Journal List > J Korean Soc Radiol > v.62(4) > 1086740

Lee, Kim, Ahn, Park, and Kim: Laryngeal Amyloidosis Mimicking Glottic Cancer: A Case Report

Abstract

Amyloidosis is a slowly progressive, benign disease that is characterized by the extracellular deposition of fibrillar proteins in many different tissues and organs throughout the body. Primary amyloidosis can be subdivided into the systemic and localized forms. The localized form is less common than the systemic form and the larynx is the most frequently affected site. The importance of laryngeal amyloidosis lies in its possible confusion with glottic cancer because of the clinical feature. We report here on a case of laryngeal amyloidosis in a 47-year-old man who suffered from progressive dyspnea.
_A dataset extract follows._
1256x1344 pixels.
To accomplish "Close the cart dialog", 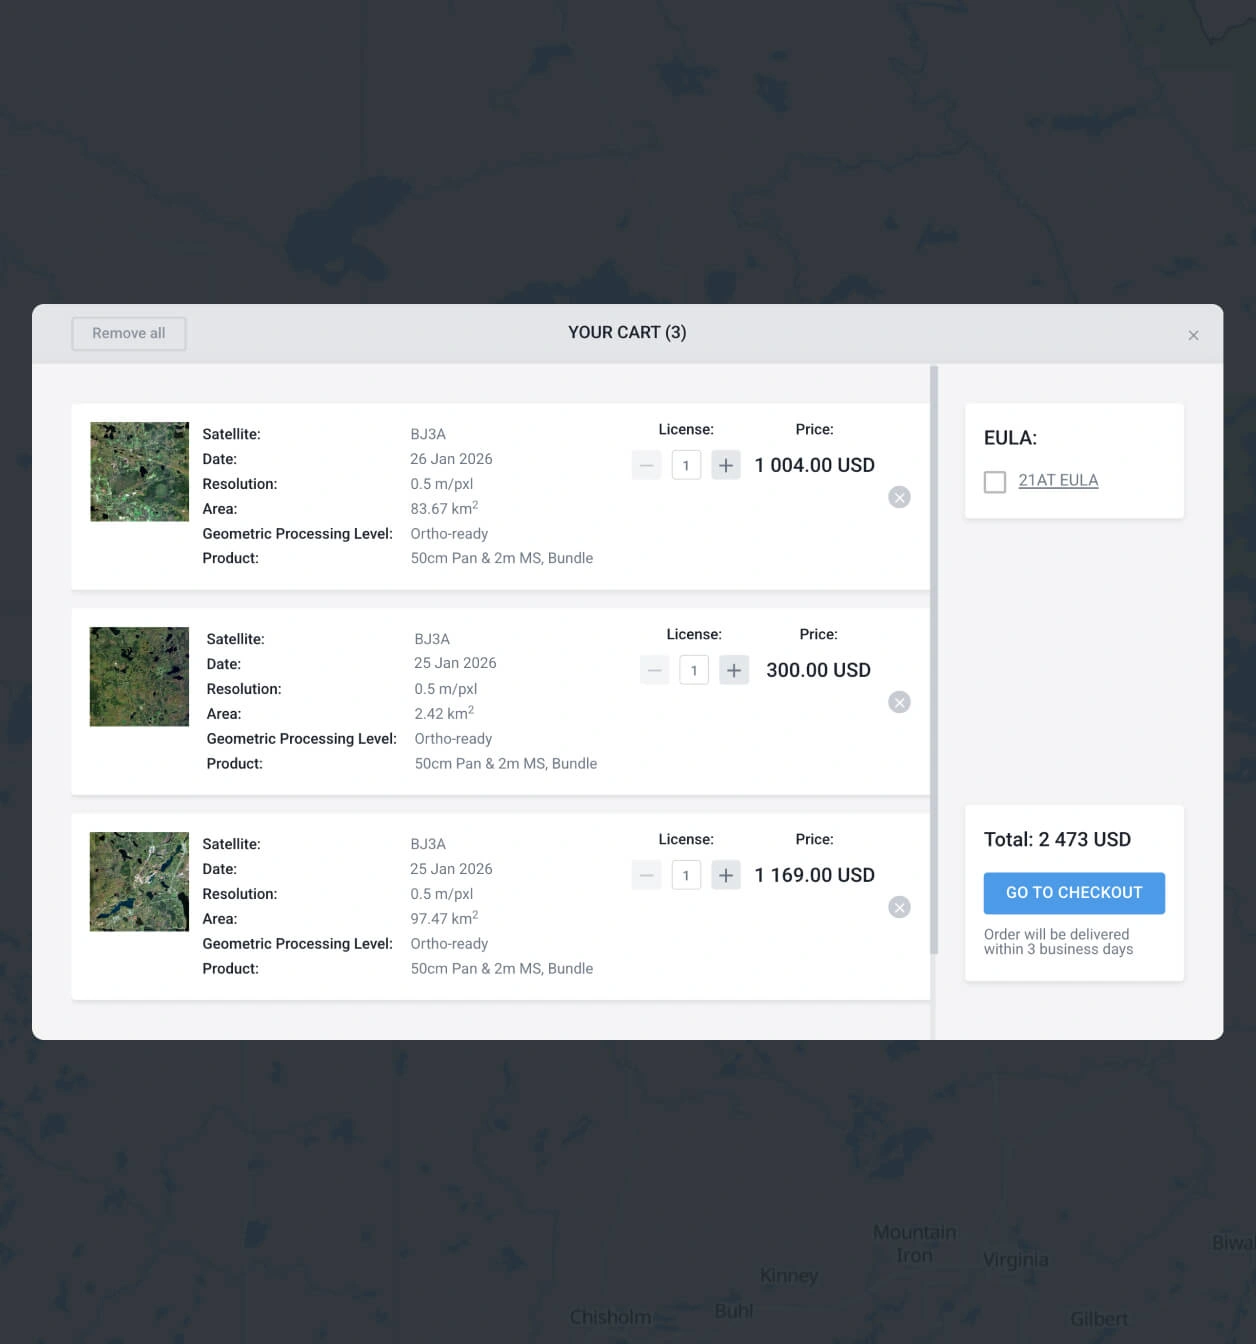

Approximately 9% to 15% of the cases amyloidosis are localized and amloidosis frequently involves the head and neck. The larynx is the most frequently affected site (61%), followed by the oropharynx (23%), trachea (9%), orbit (4%) and nasopharynx (3%). Although the amyloid deposits are submucosal, the importance of laryngeal amyloidosis lies in its possible diagnostic confusion with glottic cancer.

Case Report

A 47-year-old man was transferred from another clinic with a one year history of progressive dyspnea that had recently deteriorated. He was a heavy drinker (1 bottle of whisky/day) and smoker (1 pack/day).
On the direct laryngoscopy, polypoid masses with smooth surfaces were found involving both the true and false vocal folds (Fig. 1A). We suspected the man was suffering from vocal cord carcinoma.
The CT scan of neck showed diffuse thickening involving both the true and false vocal cords without involvement of the anterior commissure and paraglottic space (Fig. 1B). MRI of the neck was performed using a 1.5T imager, and this showed polypoid soft tissue thickening with hypointensity along the true and false vocal cords on the axial T1 (Fig. 1C) and T2-weighted images (Fig. 1D). After infusion of gadolinium contrast agent, this lesion showed homogenous enhancement (Fig. 1E). There was no evidence of destruction of the underlying thyroid cartilage or that the cervical lymph nodes were enlarged.
Biopsy was performed at the true vocal cord lesion. The histopathologic results revealed submucosal amyloid deposition with positive congo red staining. The masses involving the both the false and true vocal cords were resected by performing carbon dioxide laser resection and the patient was discharged without complication.

Discussion

The localized form of amyloidosis is less common (10-20%) than the systemic form. The larynx is the most common site of involvement in the upper aerodigestive tract (123456). The most common site of involvement is the true vocal cords. The false vocal cords (the aryepiglottic folds) and the subglottic region are less commonly involved. The lesions are described as well-defined, submucosal soft-tissue masses, with no or only a slight degree of contrast enhancement. These lesions may also appear as more diffuse intralaryngeal soft tissue infiltration or as a circumferential glottis or subglottic soft tissue thickening, and this is possibly associated with a deeper submucosal component. Areas of localized calcification within the mass are occasionally present (78).
MR imaging demonstrates the specific features of amyloidosis. The amyloid deposit have intermediate T1-weighted signal intensity and low T2-weighted signal intensity are similar to that of skeletal muscle on MR imaging, and this because the amyloid deposits occur as protein fibrils in a parallel, sheet-like configuration that is similar to the organization of skeletal muscle fibers (8).
In our case, the laryngeal amyloidosis presenting as diffuse thickening of the true and false vocal cords was confused with glottic cancer. However, the smooth surface of the lesion seen on the direct laryngoscopy due to the submucosal location and the distinctive hypointensity on the T2-weighted image are helpful findings for making the differential diagnosis. Yet increased signal intensity on T2-weighted images has been also reported (9).
The treatment for localized laryngeal amyloid deposits is surgery using microendoscopic carbon dioxide laser resection (6).
In summary, we report on the imaging of laryngeal amyloidosis that involved the vocal cords. Awareness with the radiologic and clinical characteristics of this disease can help ensure arriving at an accurate diagnosis for patients suffering with laryngeal amyloidosis.

Figures and Tables

Fig. 1

A 47-year-old man with laryngeal amyloidosis.

A. Direct laryngoscopy shows polypoid masses with smooth surfaces involving both the true and false vocal cords.
B. The axial neck CT scan shows diffuse soft-tissue thickening involving both vocal cords, and this mimics vocal cord carcinoma.
C, D. The axial T1 (C) and T2-weighted images (D) of neck MRI show diffuse thickening along both vocal cords with hypointensity.
E. The axial contrast enhanced T1-weighted image (E) shows homogenous enhancement of the thickened true vocal cord.